Given data =>
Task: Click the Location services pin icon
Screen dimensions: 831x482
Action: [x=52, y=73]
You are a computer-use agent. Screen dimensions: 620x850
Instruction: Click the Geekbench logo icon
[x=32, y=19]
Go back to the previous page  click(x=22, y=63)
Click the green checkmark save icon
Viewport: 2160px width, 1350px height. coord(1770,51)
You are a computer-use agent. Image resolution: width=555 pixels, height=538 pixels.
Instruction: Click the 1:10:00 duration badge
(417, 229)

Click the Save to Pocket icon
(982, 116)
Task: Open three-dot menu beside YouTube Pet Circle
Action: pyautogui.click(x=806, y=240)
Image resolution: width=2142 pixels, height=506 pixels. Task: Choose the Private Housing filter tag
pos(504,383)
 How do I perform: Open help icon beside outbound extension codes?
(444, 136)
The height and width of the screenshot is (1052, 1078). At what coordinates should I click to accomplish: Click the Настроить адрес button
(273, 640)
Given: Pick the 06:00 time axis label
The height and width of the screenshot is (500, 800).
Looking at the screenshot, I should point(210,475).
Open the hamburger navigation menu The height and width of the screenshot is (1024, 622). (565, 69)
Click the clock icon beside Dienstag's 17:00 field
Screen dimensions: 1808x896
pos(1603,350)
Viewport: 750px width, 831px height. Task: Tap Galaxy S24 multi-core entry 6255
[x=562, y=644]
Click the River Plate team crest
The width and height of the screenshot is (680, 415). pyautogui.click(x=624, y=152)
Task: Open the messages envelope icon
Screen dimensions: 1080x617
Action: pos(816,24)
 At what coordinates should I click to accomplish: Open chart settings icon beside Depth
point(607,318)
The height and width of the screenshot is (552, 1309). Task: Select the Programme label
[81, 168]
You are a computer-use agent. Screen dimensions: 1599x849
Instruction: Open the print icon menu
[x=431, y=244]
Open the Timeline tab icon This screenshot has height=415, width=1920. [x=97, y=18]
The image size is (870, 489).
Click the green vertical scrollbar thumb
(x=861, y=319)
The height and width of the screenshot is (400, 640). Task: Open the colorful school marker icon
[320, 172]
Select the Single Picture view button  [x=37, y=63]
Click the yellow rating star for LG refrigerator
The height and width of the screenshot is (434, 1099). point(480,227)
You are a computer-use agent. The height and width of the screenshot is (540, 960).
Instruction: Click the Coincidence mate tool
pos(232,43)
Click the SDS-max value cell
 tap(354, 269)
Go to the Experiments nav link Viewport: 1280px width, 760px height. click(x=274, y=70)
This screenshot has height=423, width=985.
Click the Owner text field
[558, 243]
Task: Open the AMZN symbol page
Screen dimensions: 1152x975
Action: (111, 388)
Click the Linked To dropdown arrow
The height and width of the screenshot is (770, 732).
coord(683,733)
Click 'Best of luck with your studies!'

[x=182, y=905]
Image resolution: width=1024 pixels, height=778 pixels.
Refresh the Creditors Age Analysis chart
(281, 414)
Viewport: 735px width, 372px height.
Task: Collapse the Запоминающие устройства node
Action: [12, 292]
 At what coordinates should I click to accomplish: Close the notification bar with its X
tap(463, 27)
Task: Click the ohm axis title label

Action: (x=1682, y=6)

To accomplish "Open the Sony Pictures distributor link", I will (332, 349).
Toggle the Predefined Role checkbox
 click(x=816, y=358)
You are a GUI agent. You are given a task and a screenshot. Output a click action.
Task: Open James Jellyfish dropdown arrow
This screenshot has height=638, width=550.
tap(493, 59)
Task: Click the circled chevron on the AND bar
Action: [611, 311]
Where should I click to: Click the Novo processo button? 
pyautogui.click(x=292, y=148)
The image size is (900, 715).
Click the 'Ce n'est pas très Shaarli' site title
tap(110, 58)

What to do =>
Output these and nothing else: the lines from the one holding "Toggle the Predefined Role checkbox" through the final line of the entries above, exactly as they appear.

Expected output =>
Toggle the Predefined Role checkbox
 click(x=816, y=358)
You are a GUI agent. You are given a task and a screenshot. Output a click action.
Task: Open James Jellyfish dropdown arrow
This screenshot has height=638, width=550.
tap(493, 59)
Task: Click the circled chevron on the AND bar
Action: [611, 311]
Where should I click to: Click the Novo processo button? 
pyautogui.click(x=292, y=148)
The image size is (900, 715).
Click the 'Ce n'est pas très Shaarli' site title
tap(110, 58)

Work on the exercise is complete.